Do the best you can for as long as you can with your life's allotment of materials, tools, and talents. The best you can do won't be the best, but your best, the personal best, unique to you, unrepeatable, and incommunicable to any other. Your uniqueness distinguishes your best from the bests of all the rest. Tread the path of self-individuation and become the unique individual only you can become — or fail to become out of slackery and inanition.

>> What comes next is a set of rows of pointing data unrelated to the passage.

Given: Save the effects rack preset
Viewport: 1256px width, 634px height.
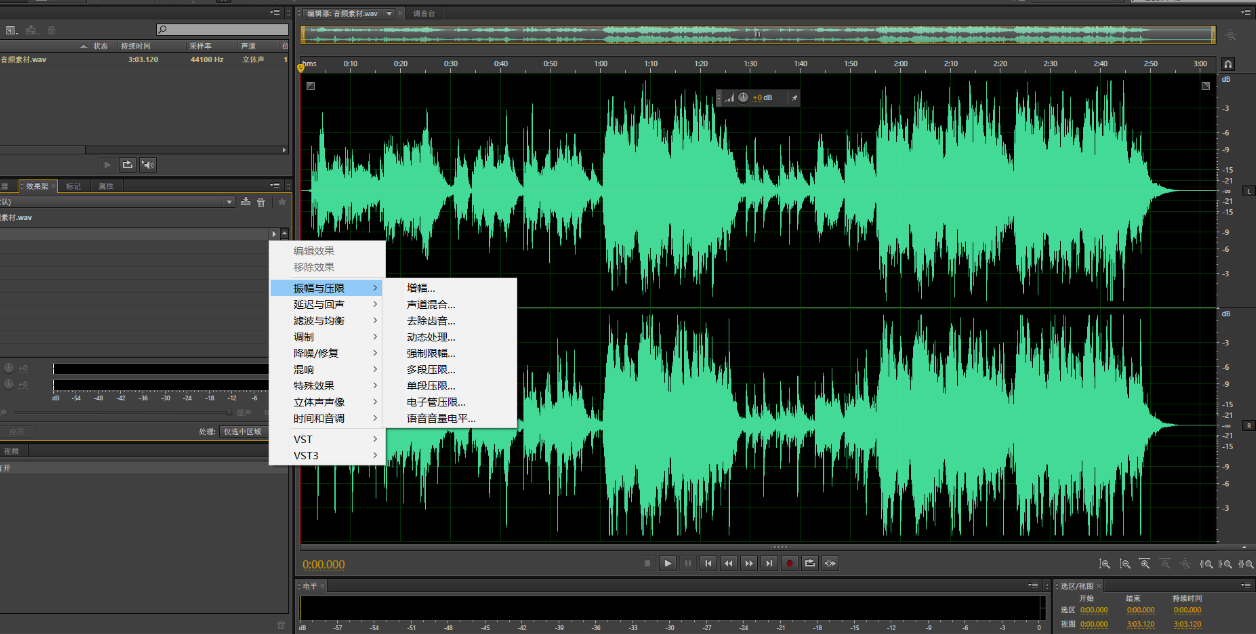Looking at the screenshot, I should 246,202.
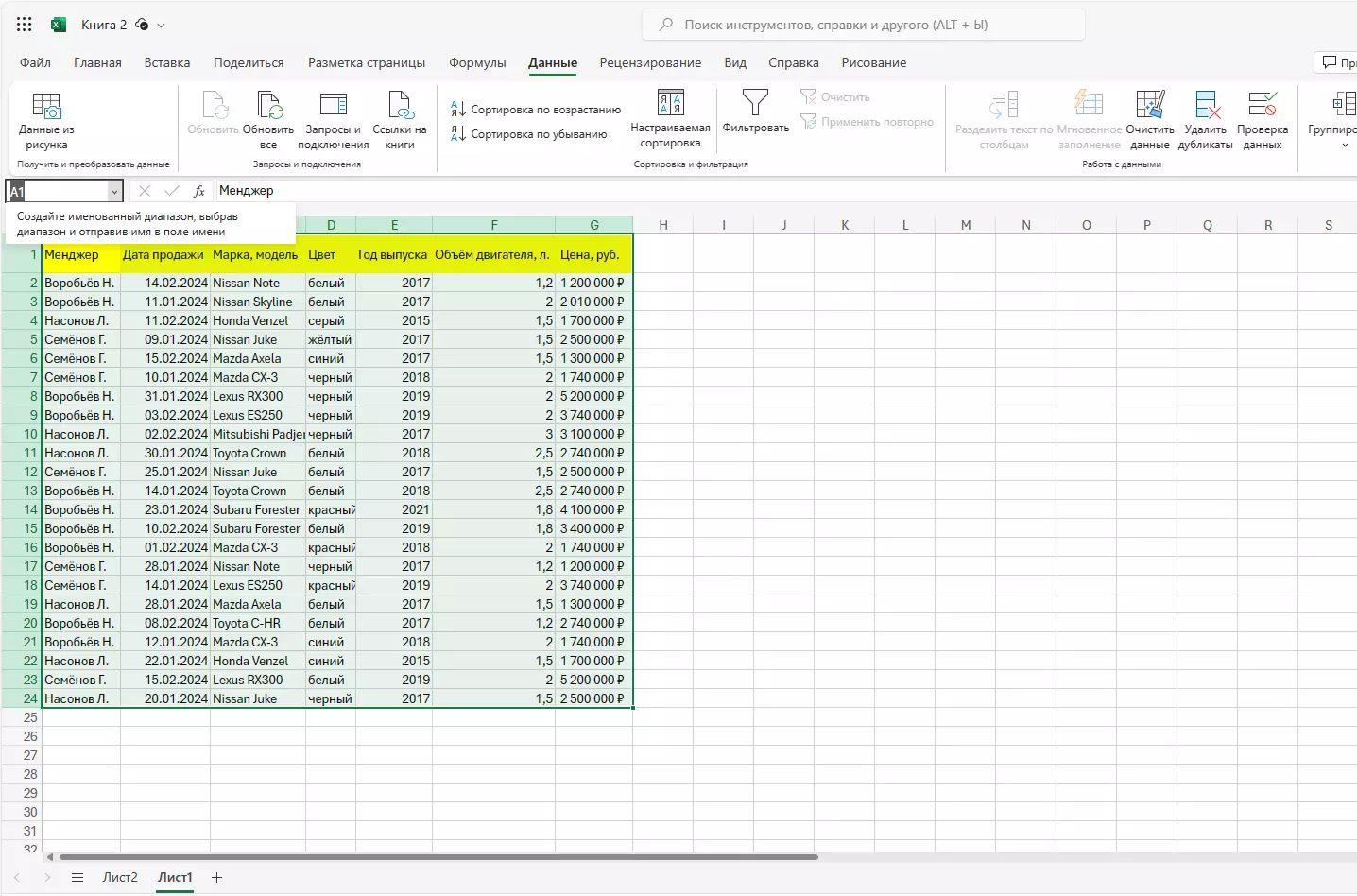Image resolution: width=1357 pixels, height=896 pixels.
Task: Add a new sheet with plus button
Action: 216,878
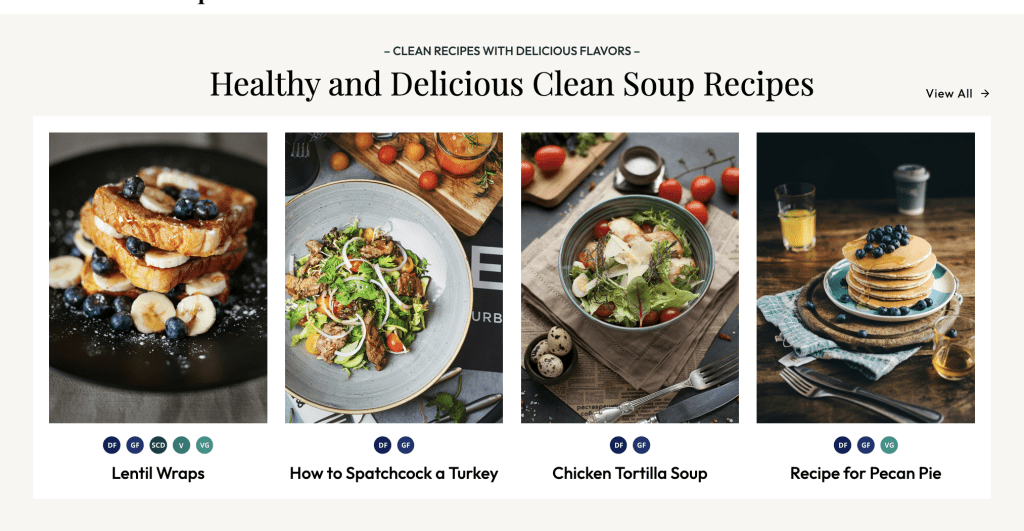This screenshot has width=1024, height=531.
Task: Click the V badge under Lentil Wraps
Action: (x=182, y=445)
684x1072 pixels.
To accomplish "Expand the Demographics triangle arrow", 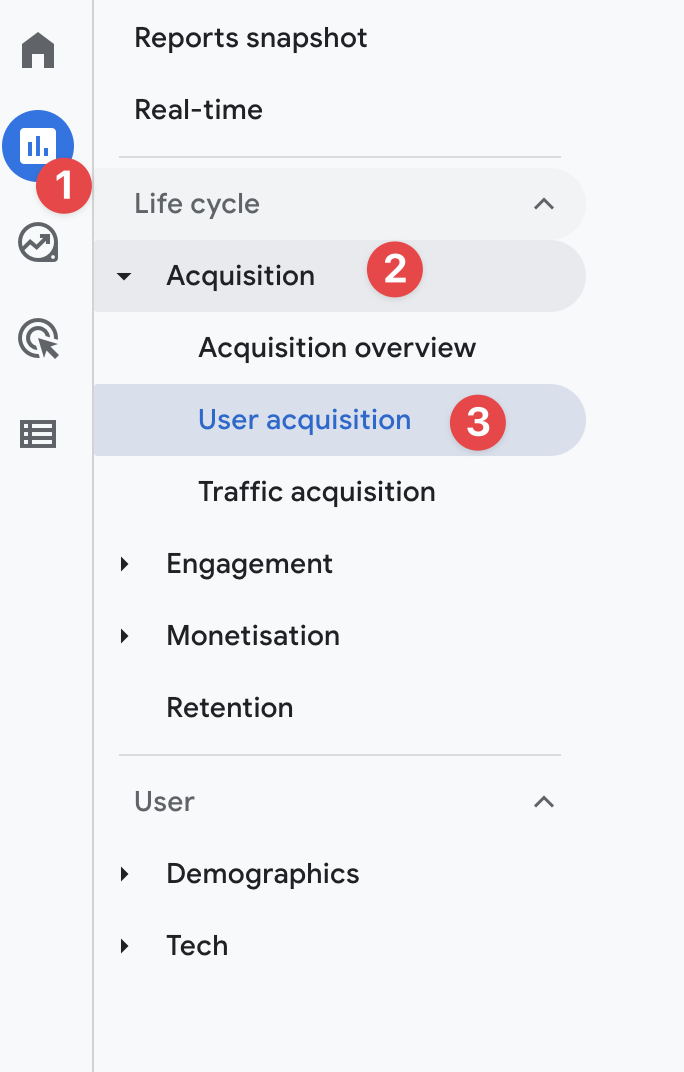I will [124, 874].
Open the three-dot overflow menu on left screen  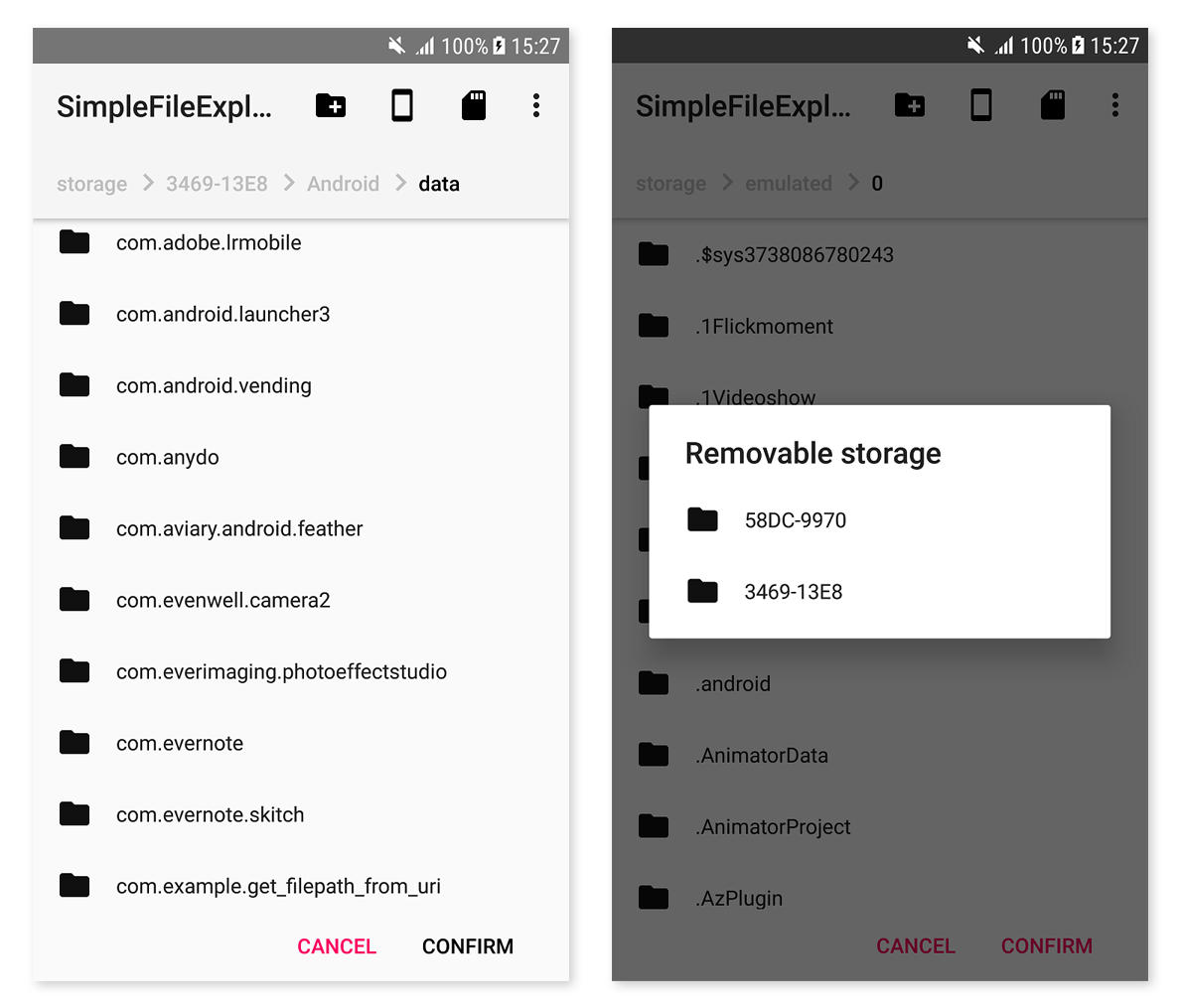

Look up to your superiors in the hierarchies of achievement and endowment. You are not their equal and you never, or only rarely, will be. If you can move up a rung or two, do so. Emulate where that is possible. But don't confuse emulation with imitation: the former includes but is more than the latter. Look up, but without envy. Their lot and their allotment is not yours. They will be held to a higher standard, and judged the more harshly the more they have buried their talents. Their boons are burdens, their blessings bonds. And so are yours to a lesser measure. Much will be demanded from those to whom much has been given. Your task is yours alone: to work the materials of your allotment with your tools and talents in your time and place the best you can for as long as you can.
If comparison breeds envy, drop comparison. To feel diminished by another's success or well-being either is, or is the near occasion of, a deadly sin. Be your incomparable self. There is and can be only one of you just as there is and can be only one One by which all beings are beings.
If admiration of the other sires denigration of self, drop admiration.
The strenuous life is best by test. We are here to battle the hebetude of the flesh and the sluggishness of the mind.